■ Source extract
.....

As used herein, the term “sleeve” may be used to indicate a sleeve assembly such as described above which includes a sleeve member which can selectively cover and uncover a port to allow fluid flow through the port. This sleeve assembly may also be referred to as a valve (e.g., a sliding sleeve valve) since the sleeve assembly functions to open and close a fluid flow passage.
The illustrated embodiment of treating sleeve 30 seen in
In general, the treating sleeve assembly provides an isolation sleeve which can be opened to provide treating ports for high pump rates and large volumes of proppant while minimizing erosion on the treating sleeve assembly, service tool, and casing. The length of the treating sleeve should permit it to be opened and remain opened while manipulating the service tool (e.g., upwards/downwards movement to establish the auto-locator set-down position). Too short of a sleeve length increases the possibility of a tool profile unintentionally engaging and moving the sleeve from its fully open position.
From the above description, it will be recognized that monitoring sleeve 20 and treating sleeve 30 operate on the “down-to-open”, “up-to-close” convention. While this is often preferred, other embodiments could operate under the opposite convention.
Although not specifically shown in the drawings, the completion assembly 2 may also contain one or more sections of centralizer blank pipe. These are essentially sections of pipe that are made up above the screen joint and provide annular clearance and volume space for proppant pumping operations. Centralizer blank pipe may also be used to adjust the spacing distance of the isolation packers that are positioned between sand control intervals.

.....

■ Data supplied
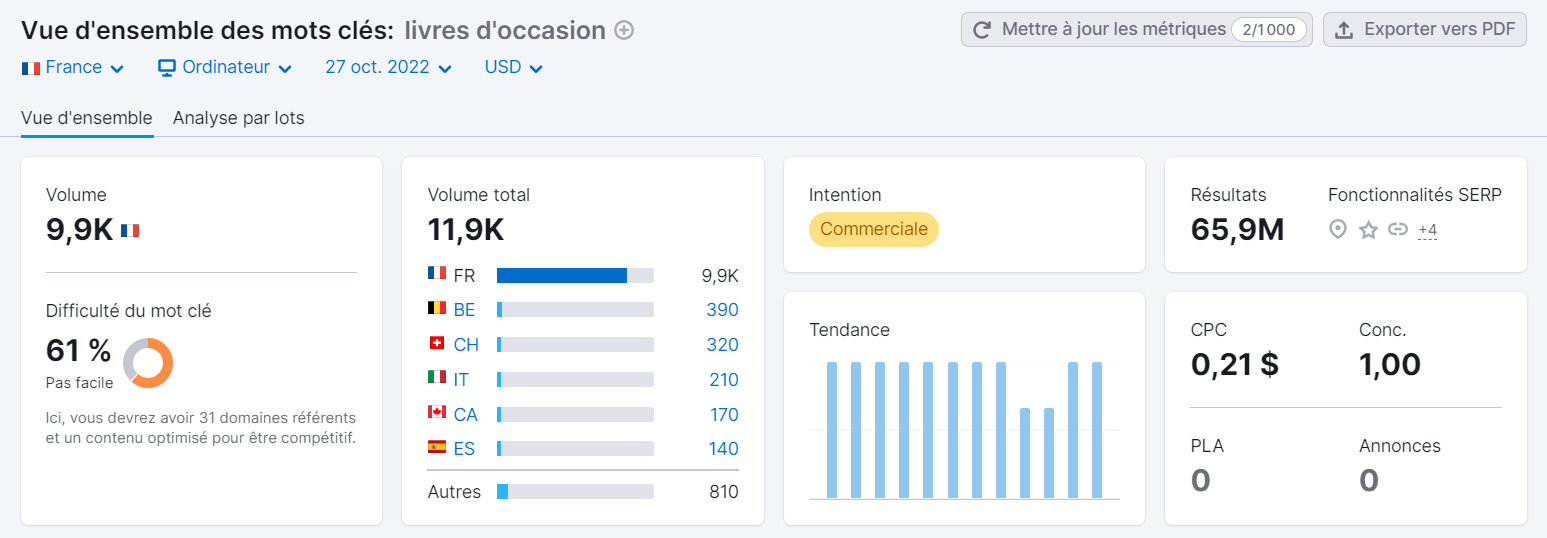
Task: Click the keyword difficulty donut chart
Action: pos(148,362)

.....

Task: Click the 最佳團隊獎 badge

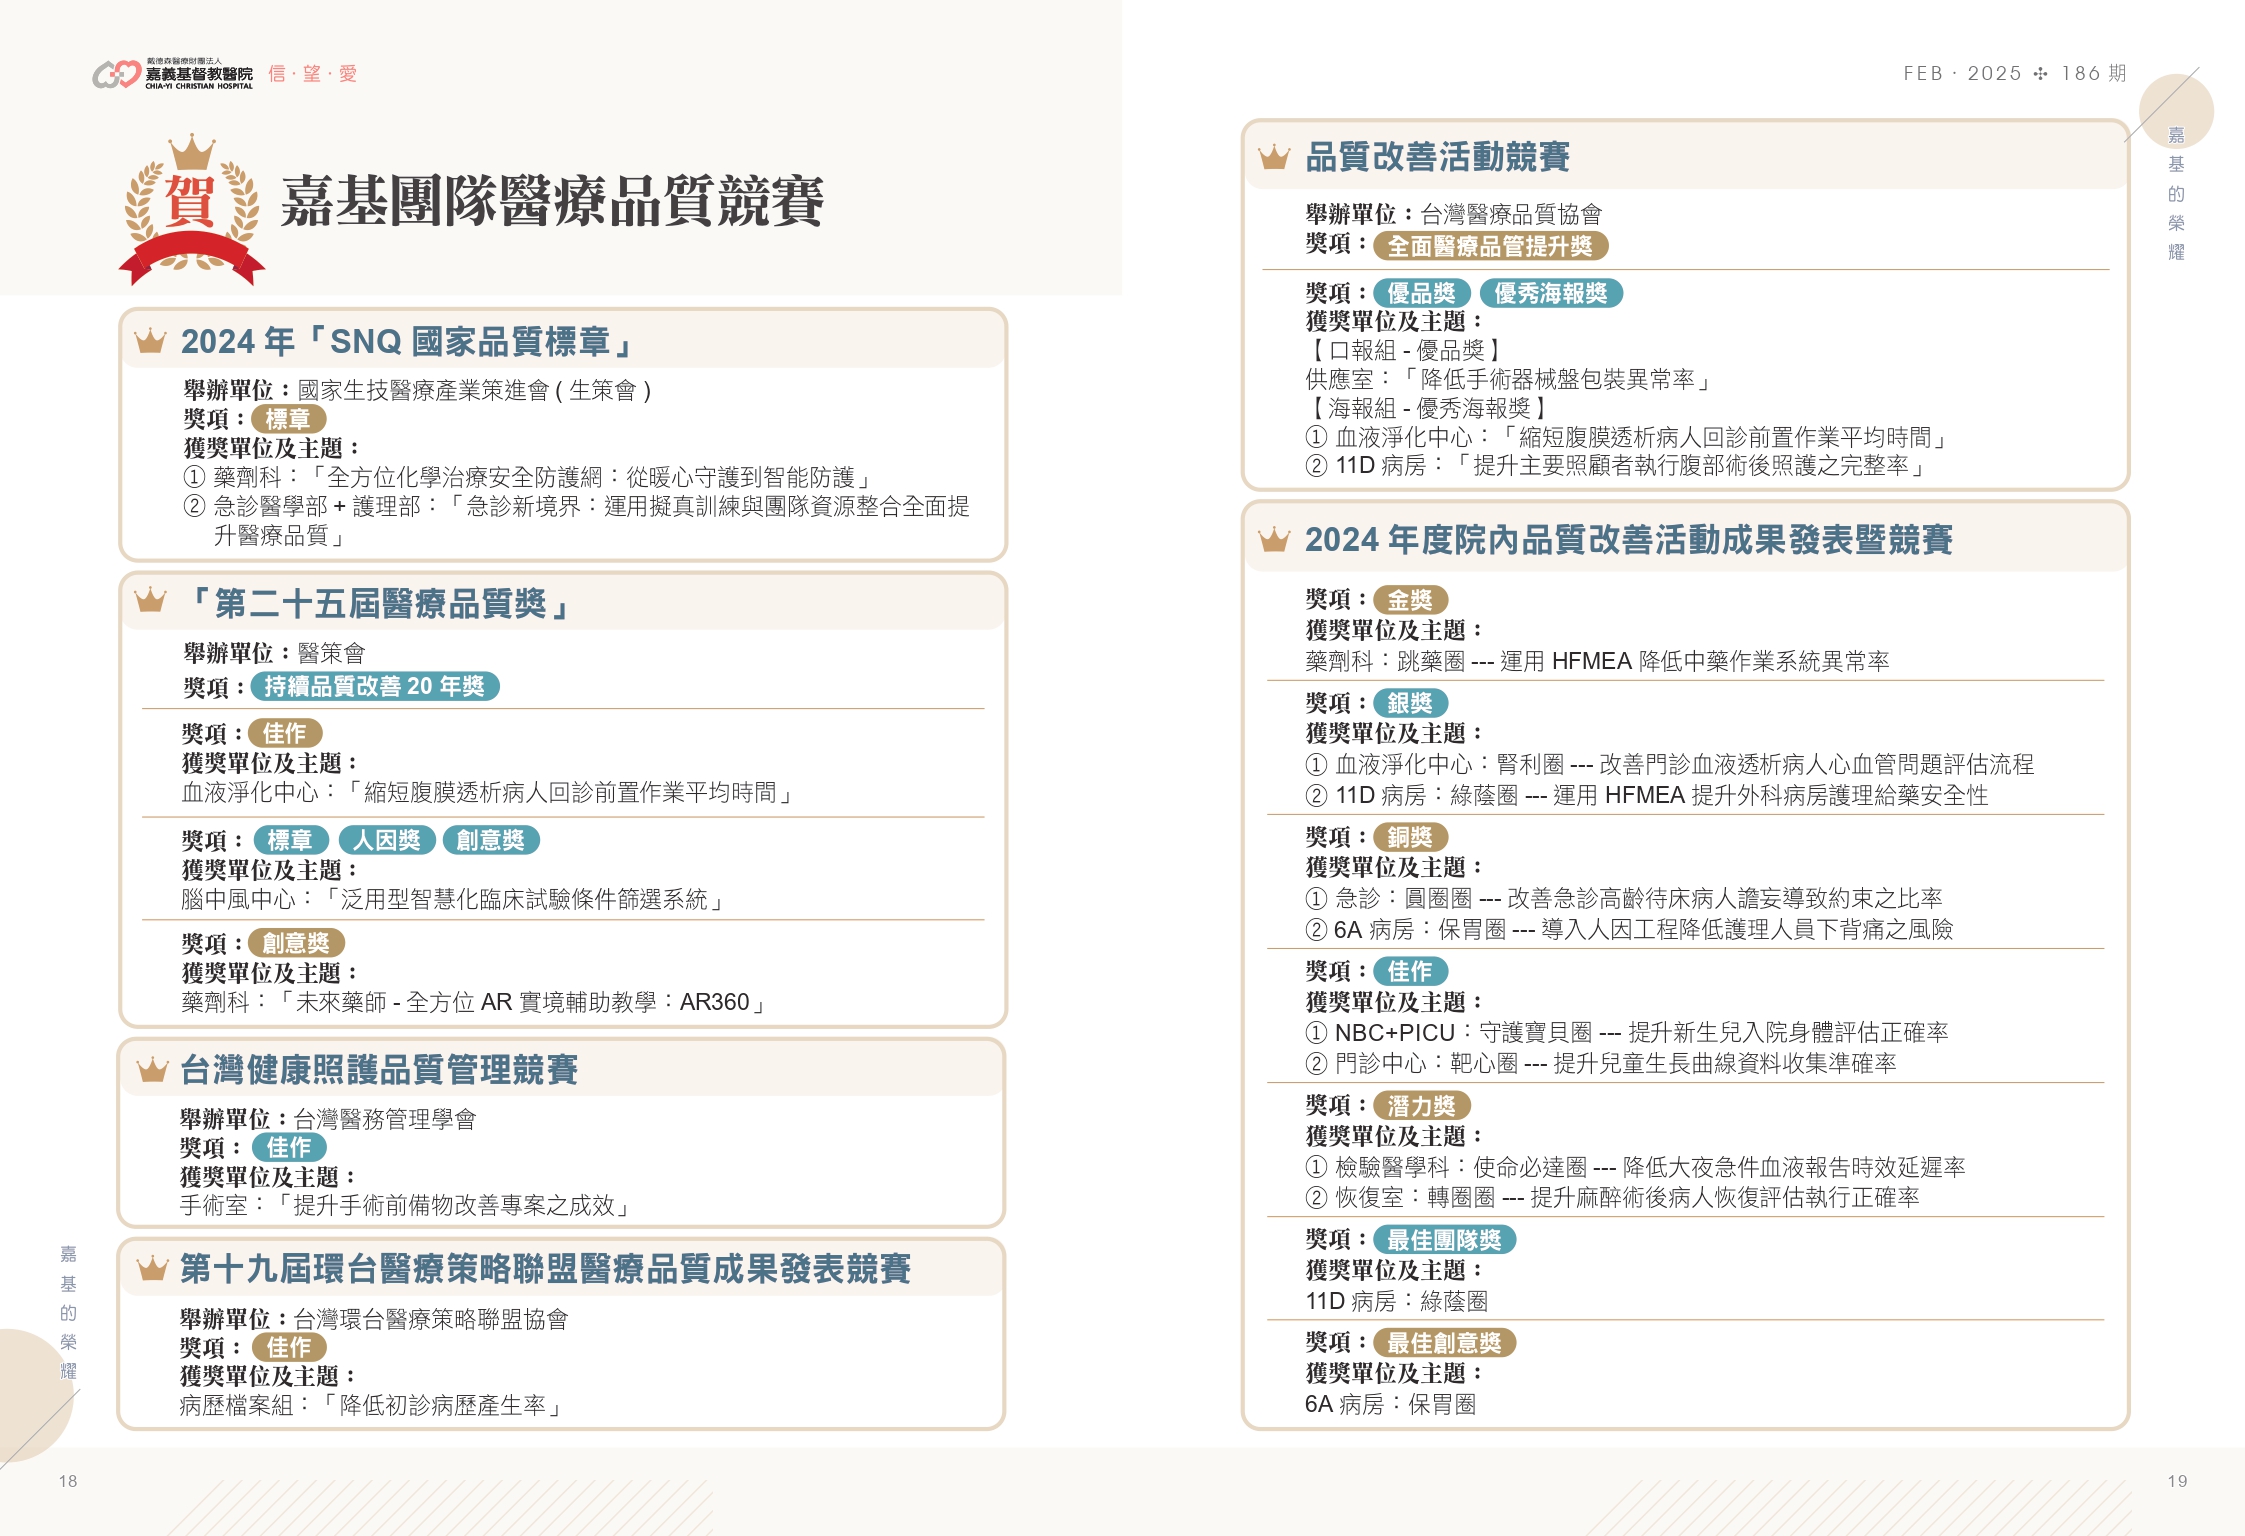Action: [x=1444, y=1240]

.....

■ Actions to take
**A.** Answer these questions from the sleeve-assembly text, one line each:
(i) What else may the sleeve assembly be called?
(ii) What convention do monitoring sleeve 20 and treating sleeve 30 operate on?
(iii) Where are the sections of centralizer blank pipe made up?
**B.** According to the sleeve-assembly text, on which things does the treating sleeve assembly minimize erosion? List them all.
**C.** Duplicate the part of the sleeve-assembly text between "The illustrated embodiment" and "fully open position.", inclusive.
The material in the two blocks of records stands apart from the sleeve-assembly text.

■ The solutions
**A.**
(i) A valve, such as a sliding sleeve valve.
(ii) The "down-to-open", "up-to-close" convention.
(iii) Above the screen joint.

**B.**
- The treating sleeve assembly
- The service tool
- The casing

**C.**
The illustrated embodiment of treating sleeve 30 seen in
In general, the treating sleeve assembly provides an isolation sleeve which can be opened to provide treating ports for high pump rates and large volumes of proppant while minimizing erosion on the treating sleeve assembly, service tool, and casing. The length of the treating sleeve should permit it to be opened and remain opened while manipulating the service tool (e.g., upwards/downwards movement to establish the auto-locator set-down position). Too short of a sleeve length increases the possibility of a tool profile unintentionally engaging and moving the sleeve from its fully open position.